Consigne: Recopiez tout le matériel ci-dessous, ligne par ligne, sans y changer un seul caractère.

Enregistrements du jeu de données

-------

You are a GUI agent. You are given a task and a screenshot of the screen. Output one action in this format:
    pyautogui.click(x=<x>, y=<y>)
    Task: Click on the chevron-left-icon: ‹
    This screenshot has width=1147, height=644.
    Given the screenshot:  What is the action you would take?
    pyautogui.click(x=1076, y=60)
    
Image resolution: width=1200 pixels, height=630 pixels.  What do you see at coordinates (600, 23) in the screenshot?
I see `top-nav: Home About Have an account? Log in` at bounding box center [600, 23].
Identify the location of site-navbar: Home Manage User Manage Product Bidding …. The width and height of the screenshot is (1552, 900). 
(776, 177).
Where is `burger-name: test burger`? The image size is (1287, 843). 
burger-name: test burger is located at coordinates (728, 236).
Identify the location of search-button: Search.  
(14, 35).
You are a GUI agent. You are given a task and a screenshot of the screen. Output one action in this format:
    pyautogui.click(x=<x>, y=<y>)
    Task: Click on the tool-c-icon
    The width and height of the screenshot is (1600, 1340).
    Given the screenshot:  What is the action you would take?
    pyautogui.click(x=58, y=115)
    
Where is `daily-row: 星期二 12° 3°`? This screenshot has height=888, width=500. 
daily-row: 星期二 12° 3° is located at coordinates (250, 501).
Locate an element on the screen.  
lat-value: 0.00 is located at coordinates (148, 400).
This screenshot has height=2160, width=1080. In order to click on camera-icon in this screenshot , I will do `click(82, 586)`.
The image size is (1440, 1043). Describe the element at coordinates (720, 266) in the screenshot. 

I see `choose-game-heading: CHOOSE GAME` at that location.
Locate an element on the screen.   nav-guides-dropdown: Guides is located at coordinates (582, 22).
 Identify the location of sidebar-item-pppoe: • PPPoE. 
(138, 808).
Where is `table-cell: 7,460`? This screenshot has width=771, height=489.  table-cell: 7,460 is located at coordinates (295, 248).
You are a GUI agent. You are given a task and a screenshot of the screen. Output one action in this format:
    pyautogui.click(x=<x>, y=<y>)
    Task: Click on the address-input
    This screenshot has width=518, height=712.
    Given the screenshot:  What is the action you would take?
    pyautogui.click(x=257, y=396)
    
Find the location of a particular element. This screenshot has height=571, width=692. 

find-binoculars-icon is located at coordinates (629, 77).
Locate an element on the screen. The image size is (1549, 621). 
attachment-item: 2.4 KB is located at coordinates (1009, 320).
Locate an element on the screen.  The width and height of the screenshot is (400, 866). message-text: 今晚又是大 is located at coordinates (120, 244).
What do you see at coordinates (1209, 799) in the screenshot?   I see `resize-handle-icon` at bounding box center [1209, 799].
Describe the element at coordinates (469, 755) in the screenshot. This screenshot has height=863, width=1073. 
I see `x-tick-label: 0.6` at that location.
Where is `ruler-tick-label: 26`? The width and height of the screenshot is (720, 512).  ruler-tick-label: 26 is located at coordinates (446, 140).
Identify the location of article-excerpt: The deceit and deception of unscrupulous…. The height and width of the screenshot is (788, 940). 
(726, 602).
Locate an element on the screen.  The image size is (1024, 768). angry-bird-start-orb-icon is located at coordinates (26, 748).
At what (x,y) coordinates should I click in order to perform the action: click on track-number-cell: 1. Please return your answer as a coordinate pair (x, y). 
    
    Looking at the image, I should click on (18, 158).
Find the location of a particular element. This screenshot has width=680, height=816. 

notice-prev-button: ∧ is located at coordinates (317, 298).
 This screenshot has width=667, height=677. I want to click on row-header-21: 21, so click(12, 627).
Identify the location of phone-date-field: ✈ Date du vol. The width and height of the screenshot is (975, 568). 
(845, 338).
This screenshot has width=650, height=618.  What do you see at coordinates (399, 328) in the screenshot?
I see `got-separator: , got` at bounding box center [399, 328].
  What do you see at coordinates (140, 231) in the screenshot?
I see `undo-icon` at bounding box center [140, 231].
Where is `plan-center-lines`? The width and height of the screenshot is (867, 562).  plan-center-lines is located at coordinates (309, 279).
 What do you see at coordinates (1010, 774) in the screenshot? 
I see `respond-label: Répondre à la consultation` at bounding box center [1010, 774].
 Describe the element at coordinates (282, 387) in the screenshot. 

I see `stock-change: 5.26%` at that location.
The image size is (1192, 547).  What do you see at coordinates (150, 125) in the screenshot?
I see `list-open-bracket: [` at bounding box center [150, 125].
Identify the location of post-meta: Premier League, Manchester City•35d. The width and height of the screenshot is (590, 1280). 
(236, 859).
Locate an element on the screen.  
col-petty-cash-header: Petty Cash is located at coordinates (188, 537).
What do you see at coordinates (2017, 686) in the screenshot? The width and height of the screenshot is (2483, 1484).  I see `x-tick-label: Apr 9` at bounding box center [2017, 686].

-------

Exercice terminé:
You are a GUI agent. You are given a task and a screenshot of the screen. Output one action in this format:
    pyautogui.click(x=<x>, y=<y>)
    Task: Click on the chevron-left-icon: ‹
    This screenshot has width=1147, height=644.
    Given the screenshot:  What is the action you would take?
    pyautogui.click(x=1076, y=60)
    
Image resolution: width=1200 pixels, height=630 pixels.  What do you see at coordinates (600, 23) in the screenshot?
I see `top-nav: Home About Have an account? Log in` at bounding box center [600, 23].
Identify the location of site-navbar: Home Manage User Manage Product Bidding …. The width and height of the screenshot is (1552, 900). 
(776, 177).
Where is `burger-name: test burger`? The image size is (1287, 843). 
burger-name: test burger is located at coordinates (728, 236).
Identify the location of search-button: Search.  
(14, 35).
You are a GUI agent. You are given a task and a screenshot of the screen. Output one action in this format:
    pyautogui.click(x=<x>, y=<y>)
    Task: Click on the tool-c-icon
    The width and height of the screenshot is (1600, 1340).
    Given the screenshot:  What is the action you would take?
    pyautogui.click(x=58, y=115)
    
Where is `daily-row: 星期二 12° 3°`? This screenshot has height=888, width=500. 
daily-row: 星期二 12° 3° is located at coordinates (250, 501).
Locate an element on the screen.  
lat-value: 0.00 is located at coordinates (148, 400).
This screenshot has height=2160, width=1080. In order to click on camera-icon in this screenshot , I will do `click(82, 586)`.
The image size is (1440, 1043). Describe the element at coordinates (720, 266) in the screenshot. 

I see `choose-game-heading: CHOOSE GAME` at that location.
Locate an element on the screen.   nav-guides-dropdown: Guides is located at coordinates (582, 22).
 Identify the location of sidebar-item-pppoe: • PPPoE. 
(138, 808).
Where is `table-cell: 7,460`? This screenshot has width=771, height=489.  table-cell: 7,460 is located at coordinates (295, 248).
You are a GUI agent. You are given a task and a screenshot of the screen. Output one action in this format:
    pyautogui.click(x=<x>, y=<y>)
    Task: Click on the address-input
    This screenshot has width=518, height=712.
    Given the screenshot:  What is the action you would take?
    pyautogui.click(x=257, y=396)
    
Find the location of a particular element. This screenshot has height=571, width=692. 

find-binoculars-icon is located at coordinates (629, 77).
Locate an element on the screen. The image size is (1549, 621). 
attachment-item: 2.4 KB is located at coordinates (1009, 320).
Locate an element on the screen.  The width and height of the screenshot is (400, 866). message-text: 今晚又是大 is located at coordinates (120, 244).
What do you see at coordinates (1209, 799) in the screenshot?   I see `resize-handle-icon` at bounding box center [1209, 799].
Describe the element at coordinates (469, 755) in the screenshot. This screenshot has height=863, width=1073. 
I see `x-tick-label: 0.6` at that location.
Where is `ruler-tick-label: 26`? The width and height of the screenshot is (720, 512).  ruler-tick-label: 26 is located at coordinates (446, 140).
Identify the location of article-excerpt: The deceit and deception of unscrupulous…. The height and width of the screenshot is (788, 940). 
(726, 602).
Locate an element on the screen.  The image size is (1024, 768). angry-bird-start-orb-icon is located at coordinates (26, 748).
At what (x,y) coordinates should I click in order to perform the action: click on track-number-cell: 1. Please return your answer as a coordinate pair (x, y). 
    
    Looking at the image, I should click on (18, 158).
Find the location of a particular element. This screenshot has width=680, height=816. 

notice-prev-button: ∧ is located at coordinates (317, 298).
 This screenshot has width=667, height=677. I want to click on row-header-21: 21, so click(12, 627).
Identify the location of phone-date-field: ✈ Date du vol. The width and height of the screenshot is (975, 568). 
(845, 338).
This screenshot has width=650, height=618.  What do you see at coordinates (399, 328) in the screenshot?
I see `got-separator: , got` at bounding box center [399, 328].
  What do you see at coordinates (140, 231) in the screenshot?
I see `undo-icon` at bounding box center [140, 231].
Where is `plan-center-lines`? The width and height of the screenshot is (867, 562).  plan-center-lines is located at coordinates (309, 279).
 What do you see at coordinates (1010, 774) in the screenshot? 
I see `respond-label: Répondre à la consultation` at bounding box center [1010, 774].
 Describe the element at coordinates (282, 387) in the screenshot. 

I see `stock-change: 5.26%` at that location.
The image size is (1192, 547).  What do you see at coordinates (150, 125) in the screenshot?
I see `list-open-bracket: [` at bounding box center [150, 125].
Identify the location of post-meta: Premier League, Manchester City•35d. The width and height of the screenshot is (590, 1280). 
(236, 859).
Locate an element on the screen.  
col-petty-cash-header: Petty Cash is located at coordinates (188, 537).
What do you see at coordinates (2017, 686) in the screenshot? The width and height of the screenshot is (2483, 1484).  I see `x-tick-label: Apr 9` at bounding box center [2017, 686].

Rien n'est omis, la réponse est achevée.